Lors du dévoilement du plan national du Nouveau Parti démocratique, Thomas Mulcair, député d’Outremont, a proposé une aide financière de 15 M$ au Québec en compensation de l’élargissement des bandes riveraines. Une option qui réjouira sans doute Jean-Guy Vanier, président du syndicat de base de Saint-Polycarpe, UPA, qui s’inquiète de l’impact de telles mesures sur la réduction des surfaces à cultiver. Lorsque les terres se transigent à plus de 3 000 $ l’acre, les pertes peuvent être considérables pour les propriétaires agricoles.
Pourquoi une bande riveraine?
Selon le ministère du Développement durable, de l’Environnement et des Parcs, « une bande riveraine est constituée d’un couvert végétal permanent composé d’un mélange de plantes herbacées, d’arbustes et d’arbres adjacents à un cours ou un lac. Les bandes riveraines assurent la transition entre les écosystèmes aquatiques et terrestres. » La qualité de la barrière naturelle est directement proportionnelle à la qualité des cours d’eau, et plusieurs facteurs entrent en ligne de compte : le type de plan d’eau, la pente de la rive et le courant.

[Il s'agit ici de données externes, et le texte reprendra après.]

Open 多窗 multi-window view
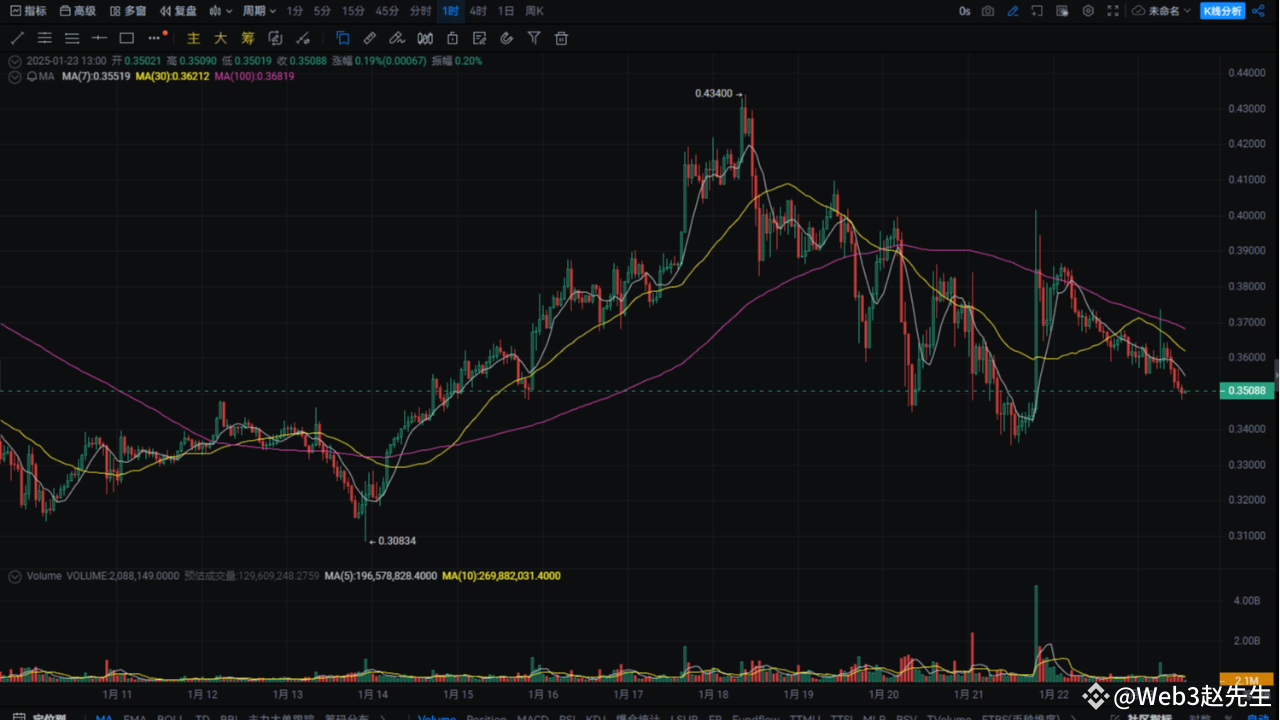 [x=128, y=11]
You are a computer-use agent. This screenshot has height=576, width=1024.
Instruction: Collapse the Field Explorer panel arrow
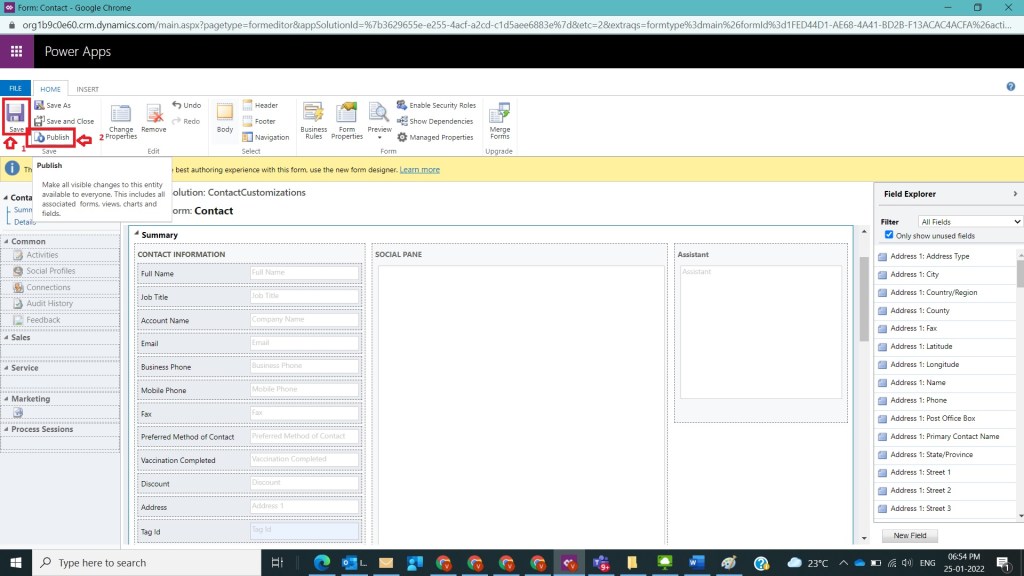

Les bandes sont aménagées en trois couches de végétation, soit une succession d’herbacés aquatiques, de graminées et d’arbustes. Les arbres peuvent suivre dans le cas où la bande est bien établie et sans dénivellation. Le but des bandes riveraines est de réduire ou d’intercepter le ruissellement des contaminants transportés par l’eau, tels les éléments solubles nutritifs, les substances chimiques, les agents pathogènes, les sédiments, les pesticides, le phosphore et l’azote. En plus des fonctions d’assainissement, l’aménagement de bandes riveraines assure une protection contre l’érosion, agit comme brise-vent, régularise le cycle hydrologique, procure un habitat pour la faune et la flore et améliore l’esthétique du paysage.